▶ [RECORDS SHOWN]
□ □ □

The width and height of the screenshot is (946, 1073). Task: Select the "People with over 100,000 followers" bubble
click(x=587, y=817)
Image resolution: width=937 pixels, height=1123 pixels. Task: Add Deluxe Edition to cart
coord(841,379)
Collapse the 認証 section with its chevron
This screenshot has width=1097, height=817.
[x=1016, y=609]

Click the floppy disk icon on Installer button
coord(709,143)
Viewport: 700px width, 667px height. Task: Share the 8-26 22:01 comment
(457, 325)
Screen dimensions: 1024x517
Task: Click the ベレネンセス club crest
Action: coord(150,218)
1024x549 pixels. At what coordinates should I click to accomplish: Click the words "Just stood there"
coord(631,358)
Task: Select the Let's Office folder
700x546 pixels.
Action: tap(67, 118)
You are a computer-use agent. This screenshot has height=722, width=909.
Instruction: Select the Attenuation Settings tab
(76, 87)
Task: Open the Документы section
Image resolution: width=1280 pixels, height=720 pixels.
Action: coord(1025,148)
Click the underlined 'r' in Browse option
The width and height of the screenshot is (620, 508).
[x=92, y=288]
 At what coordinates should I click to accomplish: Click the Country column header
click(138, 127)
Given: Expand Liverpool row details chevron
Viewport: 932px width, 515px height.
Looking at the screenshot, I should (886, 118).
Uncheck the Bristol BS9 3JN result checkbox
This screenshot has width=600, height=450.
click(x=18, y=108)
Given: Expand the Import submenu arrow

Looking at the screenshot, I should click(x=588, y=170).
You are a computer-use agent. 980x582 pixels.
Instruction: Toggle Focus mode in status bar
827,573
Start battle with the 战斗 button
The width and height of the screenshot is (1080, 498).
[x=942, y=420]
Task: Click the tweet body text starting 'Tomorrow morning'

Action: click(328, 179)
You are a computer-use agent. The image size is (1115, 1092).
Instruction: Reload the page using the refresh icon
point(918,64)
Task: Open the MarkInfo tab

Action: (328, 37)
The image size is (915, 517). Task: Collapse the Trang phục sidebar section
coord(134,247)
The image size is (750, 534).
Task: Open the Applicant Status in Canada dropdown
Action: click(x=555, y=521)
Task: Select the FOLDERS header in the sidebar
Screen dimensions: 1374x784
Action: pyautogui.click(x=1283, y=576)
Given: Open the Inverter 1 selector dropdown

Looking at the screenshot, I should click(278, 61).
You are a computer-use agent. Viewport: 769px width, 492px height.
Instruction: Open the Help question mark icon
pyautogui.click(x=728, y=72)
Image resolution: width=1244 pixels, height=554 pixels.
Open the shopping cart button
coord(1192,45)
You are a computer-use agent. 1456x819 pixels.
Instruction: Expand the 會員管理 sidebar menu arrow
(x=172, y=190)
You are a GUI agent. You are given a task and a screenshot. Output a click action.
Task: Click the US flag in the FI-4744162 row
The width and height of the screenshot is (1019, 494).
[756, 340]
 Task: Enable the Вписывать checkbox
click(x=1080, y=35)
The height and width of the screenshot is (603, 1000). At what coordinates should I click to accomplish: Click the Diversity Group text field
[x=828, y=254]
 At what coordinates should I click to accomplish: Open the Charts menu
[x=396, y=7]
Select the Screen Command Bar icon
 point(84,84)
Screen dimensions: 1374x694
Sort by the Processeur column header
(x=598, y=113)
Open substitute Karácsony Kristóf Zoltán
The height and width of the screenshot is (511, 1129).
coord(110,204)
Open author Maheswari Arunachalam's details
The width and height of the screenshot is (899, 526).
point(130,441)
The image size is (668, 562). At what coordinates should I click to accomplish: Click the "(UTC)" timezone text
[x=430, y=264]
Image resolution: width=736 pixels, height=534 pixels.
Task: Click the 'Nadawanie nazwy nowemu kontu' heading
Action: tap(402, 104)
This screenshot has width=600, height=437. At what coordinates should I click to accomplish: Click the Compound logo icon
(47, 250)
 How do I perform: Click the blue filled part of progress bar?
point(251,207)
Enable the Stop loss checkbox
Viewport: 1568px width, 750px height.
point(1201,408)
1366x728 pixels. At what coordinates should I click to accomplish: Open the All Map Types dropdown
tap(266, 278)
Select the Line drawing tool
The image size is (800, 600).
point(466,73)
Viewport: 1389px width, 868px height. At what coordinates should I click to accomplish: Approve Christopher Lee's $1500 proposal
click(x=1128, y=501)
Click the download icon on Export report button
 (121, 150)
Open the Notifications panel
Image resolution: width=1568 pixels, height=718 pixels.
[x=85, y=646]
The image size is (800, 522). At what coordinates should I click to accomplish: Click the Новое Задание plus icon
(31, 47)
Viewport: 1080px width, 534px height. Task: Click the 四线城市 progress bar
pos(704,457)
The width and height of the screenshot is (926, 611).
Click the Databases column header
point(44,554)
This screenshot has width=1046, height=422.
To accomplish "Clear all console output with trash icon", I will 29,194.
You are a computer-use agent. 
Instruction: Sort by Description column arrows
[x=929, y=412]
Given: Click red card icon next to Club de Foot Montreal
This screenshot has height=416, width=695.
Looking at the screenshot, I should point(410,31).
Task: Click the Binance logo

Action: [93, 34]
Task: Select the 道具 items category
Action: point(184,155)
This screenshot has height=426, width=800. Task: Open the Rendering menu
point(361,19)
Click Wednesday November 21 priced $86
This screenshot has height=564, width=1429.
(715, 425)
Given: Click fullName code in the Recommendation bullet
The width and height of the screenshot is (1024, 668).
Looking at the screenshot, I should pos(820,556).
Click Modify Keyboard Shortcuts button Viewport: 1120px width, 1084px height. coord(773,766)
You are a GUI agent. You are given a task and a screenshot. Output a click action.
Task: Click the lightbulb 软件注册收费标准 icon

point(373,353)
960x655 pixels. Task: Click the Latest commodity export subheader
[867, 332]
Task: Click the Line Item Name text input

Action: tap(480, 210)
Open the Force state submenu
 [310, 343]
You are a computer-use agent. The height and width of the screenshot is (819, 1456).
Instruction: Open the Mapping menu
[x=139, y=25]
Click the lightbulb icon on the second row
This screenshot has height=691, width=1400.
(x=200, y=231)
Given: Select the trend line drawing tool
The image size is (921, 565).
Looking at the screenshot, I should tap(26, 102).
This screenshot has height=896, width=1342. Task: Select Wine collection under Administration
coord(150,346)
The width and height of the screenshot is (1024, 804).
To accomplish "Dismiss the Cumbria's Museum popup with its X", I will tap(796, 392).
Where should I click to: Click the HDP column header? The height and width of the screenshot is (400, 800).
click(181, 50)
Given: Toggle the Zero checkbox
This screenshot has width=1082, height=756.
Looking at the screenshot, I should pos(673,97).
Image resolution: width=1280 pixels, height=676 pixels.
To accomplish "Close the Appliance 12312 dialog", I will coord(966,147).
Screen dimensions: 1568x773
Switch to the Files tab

□ □ □

▶ [PROMPT]
All of the entries are to be transcribed exactly.

▶ [EXERCISE RESPONSE]
The width and height of the screenshot is (946, 1073). Task: Select the "People with over 100,000 followers" bubble
click(x=587, y=817)
Image resolution: width=937 pixels, height=1123 pixels. Task: Add Deluxe Edition to cart
coord(841,379)
Collapse the 認証 section with its chevron
This screenshot has width=1097, height=817.
[x=1016, y=609]

Click the floppy disk icon on Installer button
coord(709,143)
Viewport: 700px width, 667px height. Task: Share the 8-26 22:01 comment
(457, 325)
Screen dimensions: 1024x517
Task: Click the ベレネンセス club crest
Action: coord(150,218)
1024x549 pixels. At what coordinates should I click to accomplish: Click the words "Just stood there"
coord(631,358)
Task: Select the Let's Office folder
700x546 pixels.
Action: tap(67, 118)
You are a computer-use agent. This screenshot has height=722, width=909.
Instruction: Select the Attenuation Settings tab
(76, 87)
Task: Open the Документы section
Image resolution: width=1280 pixels, height=720 pixels.
Action: coord(1025,148)
Click the underlined 'r' in Browse option
The width and height of the screenshot is (620, 508).
[x=92, y=288]
 At what coordinates should I click to accomplish: Click the Country column header
click(138, 127)
Given: Expand Liverpool row details chevron
Viewport: 932px width, 515px height.
Looking at the screenshot, I should (886, 118).
Uncheck the Bristol BS9 3JN result checkbox
This screenshot has width=600, height=450.
click(x=18, y=108)
Given: Expand the Import submenu arrow

Looking at the screenshot, I should click(x=588, y=170).
You are a computer-use agent. 980x582 pixels.
Instruction: Toggle Focus mode in status bar
827,573
Start battle with the 战斗 button
The width and height of the screenshot is (1080, 498).
[x=942, y=420]
Task: Click the tweet body text starting 'Tomorrow morning'

Action: click(328, 179)
You are a computer-use agent. The image size is (1115, 1092).
Instruction: Reload the page using the refresh icon
point(918,64)
Task: Open the MarkInfo tab

Action: (328, 37)
The image size is (915, 517). Task: Collapse the Trang phục sidebar section
coord(134,247)
The image size is (750, 534).
Task: Open the Applicant Status in Canada dropdown
Action: click(x=555, y=521)
Task: Select the FOLDERS header in the sidebar
Screen dimensions: 1374x784
Action: pyautogui.click(x=1283, y=576)
Given: Open the Inverter 1 selector dropdown

Looking at the screenshot, I should click(278, 61).
You are a computer-use agent. Viewport: 769px width, 492px height.
Instruction: Open the Help question mark icon
pyautogui.click(x=728, y=72)
Image resolution: width=1244 pixels, height=554 pixels.
Open the shopping cart button
coord(1192,45)
You are a computer-use agent. 1456x819 pixels.
Instruction: Expand the 會員管理 sidebar menu arrow
(x=172, y=190)
You are a GUI agent. You are given a task and a screenshot. Output a click action.
Task: Click the US flag in the FI-4744162 row
The width and height of the screenshot is (1019, 494).
[756, 340]
 Task: Enable the Вписывать checkbox
click(x=1080, y=35)
The height and width of the screenshot is (603, 1000). At what coordinates should I click to accomplish: Click the Diversity Group text field
[x=828, y=254]
 At what coordinates should I click to accomplish: Open the Charts menu
[x=396, y=7]
Select the Screen Command Bar icon
 point(84,84)
Screen dimensions: 1374x694
Sort by the Processeur column header
(x=598, y=113)
Open substitute Karácsony Kristóf Zoltán
The height and width of the screenshot is (511, 1129).
coord(110,204)
Open author Maheswari Arunachalam's details
The width and height of the screenshot is (899, 526).
point(130,441)
The image size is (668, 562). At what coordinates should I click to accomplish: Click the "(UTC)" timezone text
[x=430, y=264]
Image resolution: width=736 pixels, height=534 pixels.
Task: Click the 'Nadawanie nazwy nowemu kontu' heading
Action: tap(402, 104)
This screenshot has width=600, height=437. At what coordinates should I click to accomplish: Click the Compound logo icon
(47, 250)
 How do I perform: Click the blue filled part of progress bar?
point(251,207)
Enable the Stop loss checkbox
Viewport: 1568px width, 750px height.
point(1201,408)
1366x728 pixels. At what coordinates should I click to accomplish: Open the All Map Types dropdown
tap(266, 278)
Select the Line drawing tool
The image size is (800, 600).
point(466,73)
Viewport: 1389px width, 868px height. At what coordinates should I click to accomplish: Approve Christopher Lee's $1500 proposal
click(x=1128, y=501)
Click the download icon on Export report button
 (121, 150)
Open the Notifications panel
Image resolution: width=1568 pixels, height=718 pixels.
[x=85, y=646]
The image size is (800, 522). At what coordinates should I click to accomplish: Click the Новое Задание plus icon
(31, 47)
Viewport: 1080px width, 534px height. Task: Click the 四线城市 progress bar
pos(704,457)
The width and height of the screenshot is (926, 611).
Click the Databases column header
point(44,554)
This screenshot has width=1046, height=422.
To accomplish "Clear all console output with trash icon", I will 29,194.
You are a computer-use agent. 
Instruction: Sort by Description column arrows
[x=929, y=412]
Given: Click red card icon next to Club de Foot Montreal
This screenshot has height=416, width=695.
Looking at the screenshot, I should point(410,31).
Task: Click the Binance logo

Action: [93, 34]
Task: Select the 道具 items category
Action: point(184,155)
This screenshot has height=426, width=800. Task: Open the Rendering menu
point(361,19)
Click Wednesday November 21 priced $86
This screenshot has height=564, width=1429.
(715, 425)
Given: Click fullName code in the Recommendation bullet
The width and height of the screenshot is (1024, 668).
Looking at the screenshot, I should pos(820,556).
Click Modify Keyboard Shortcuts button Viewport: 1120px width, 1084px height. coord(773,766)
You are a GUI agent. You are given a task and a screenshot. Output a click action.
Task: Click the lightbulb 软件注册收费标准 icon

point(373,353)
960x655 pixels. Task: Click the Latest commodity export subheader
[867, 332]
Task: Click the Line Item Name text input

Action: tap(480, 210)
Open the Force state submenu
 [310, 343]
You are a computer-use agent. The height and width of the screenshot is (819, 1456).
Instruction: Open the Mapping menu
[x=139, y=25]
Click the lightbulb icon on the second row
This screenshot has height=691, width=1400.
(x=200, y=231)
Given: Select the trend line drawing tool
The image size is (921, 565).
Looking at the screenshot, I should tap(26, 102).
This screenshot has height=896, width=1342. Task: Select Wine collection under Administration
coord(150,346)
The width and height of the screenshot is (1024, 804).
To accomplish "Dismiss the Cumbria's Museum popup with its X", I will tap(796, 392).
Where should I click to: Click the HDP column header? The height and width of the screenshot is (400, 800).
click(181, 50)
Given: Toggle the Zero checkbox
This screenshot has width=1082, height=756.
Looking at the screenshot, I should pos(673,97).
Image resolution: width=1280 pixels, height=676 pixels.
To accomplish "Close the Appliance 12312 dialog", I will coord(966,147).
Screen dimensions: 1568x773
Switch to the Files tab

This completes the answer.